Wesley Doorsamy

Investigation of thermal instability testing on synchronous generator rotors using an experimental direct mapping method

Utilities employ Thermal instability testing (TIT) for final acceptance testing alter the construction and refurbishment of turbogenerator rotors. This type of testing is performed through two methodologies namely current injection and friction/windage in order to assess the thermal sensitivity of the machines rotor. Although there are distinct differences between the two methods, no apparent preference is shown by service providers/OEMS globally. There is also no definitive evidence or standards that offer a comparison of the two methods and suitability assessment thereof. The presented research investigates these two methods of TIT for a synchronous generator rotor. An experimental setup with infrared thermography is employed to investigate the thermal behaviour of the machines rotor for each of the test methods. Experimental results show that the thermal behavior of the generator rotor is significantly different for each methodology. It is also shown in this paper that contemporary TIT practice requires an augmented test methodology.

Investigation into effects of a novel rotor cut-off design for synchronous reluctance machines

This paper presents an investigation into the effects of a novel rotor cut-off design on the performance of a synchronous reluctance machine. The rotor design consists of a sinusoidal lamination shape in the axial direction thereby varying the magnetic flux in the g-axis direction and reducing torque harmonics due to slotting effects. The presented study uses single-factor experimental design, with Analysis of Variance (ANOVA), and Finite Element Analysis (FEA) to quantitatively and qualitatively assess the effects of the rotor cut-off on the torque, torque ripple, saliency, power factor and efficiency of the machine. Results of the investigation indicate that although variation in the rotor cut-off design significantly reduces the torque ripple, the effects on the average output torque, saliency, power factor of the machine are relatively insignificant.

On-line monitoring of metal-oxide surge arresters using improved equivalent model with evolutionary optimisation algorithm

A resistive-current extraction algorithm to assist with on-line monitoring of surge arresters is proposed in this paper. The algorithm is based on the improved equivalent model for surge arresters and combines evolutionary optimisation with the base-frequency approximating method. A genetic algorithm is used to obtain the optimal capacitance such that the phase shift between the base-components of the branch voltage and current is minimised thereby yielding a good approximation of the resistive current. In this paper, the algorithm is implemented and tested using Matlab/Simulink. Results indicate that the proposed algorithm is able to efficiently and accurately obtain the resistive component of the leakage current, using the improved equivalent model, under both ideal and distorted supply conditions.
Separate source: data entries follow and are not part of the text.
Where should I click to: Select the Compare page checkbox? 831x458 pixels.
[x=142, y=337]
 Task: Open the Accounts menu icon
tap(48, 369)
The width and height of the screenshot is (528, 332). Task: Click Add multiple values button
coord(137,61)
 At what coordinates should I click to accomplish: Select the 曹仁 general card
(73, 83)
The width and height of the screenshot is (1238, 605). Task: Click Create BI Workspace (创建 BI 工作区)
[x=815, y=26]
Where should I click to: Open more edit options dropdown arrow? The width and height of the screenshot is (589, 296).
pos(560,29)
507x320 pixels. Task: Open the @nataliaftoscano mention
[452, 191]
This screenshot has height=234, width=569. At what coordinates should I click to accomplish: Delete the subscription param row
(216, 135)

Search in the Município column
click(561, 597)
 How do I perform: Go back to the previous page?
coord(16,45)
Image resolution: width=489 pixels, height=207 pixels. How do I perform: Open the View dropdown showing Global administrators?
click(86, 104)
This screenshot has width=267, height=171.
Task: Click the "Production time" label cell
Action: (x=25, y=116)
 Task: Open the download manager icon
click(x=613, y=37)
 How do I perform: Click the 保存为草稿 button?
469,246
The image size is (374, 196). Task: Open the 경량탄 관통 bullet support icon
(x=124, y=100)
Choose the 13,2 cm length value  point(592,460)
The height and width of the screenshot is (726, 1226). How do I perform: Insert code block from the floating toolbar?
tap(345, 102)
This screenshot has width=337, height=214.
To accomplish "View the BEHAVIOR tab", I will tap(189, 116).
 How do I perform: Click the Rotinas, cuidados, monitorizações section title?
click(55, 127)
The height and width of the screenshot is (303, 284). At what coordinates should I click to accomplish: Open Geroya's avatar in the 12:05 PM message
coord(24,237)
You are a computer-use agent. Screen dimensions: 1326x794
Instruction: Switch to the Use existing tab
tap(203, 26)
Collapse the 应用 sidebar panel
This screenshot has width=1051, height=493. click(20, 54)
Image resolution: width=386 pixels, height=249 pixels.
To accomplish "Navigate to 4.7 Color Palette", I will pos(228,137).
Optimal parameter inference method for effective design of synchronous reluctance machines

This paper presents a method for evaluating, both qualitatively and quantitatively, the effects of specific rotor design parameters on the performance of a Synchronous Reluctance Machine (SynRM). The method uses multi-factor experimental design, with Analysis of Variance (ANOVA), and Finite Element Analysis (FEA) to determine the optimal rotor design parameter according to a specific objective. Using this method, two factors — rotor flux barrier pitch angle and barrier width — are selected at simultaneously varied levels for assessment with the aim of analyzing the response variables, which are, the average torque and torque ripple. Results from the investigation show that the influence of the rotor flux barrier pitch angle on the torque ripple is more statistically significant than the influence of the barrier width. However, the effect of the barrier width on the average torque is more significant.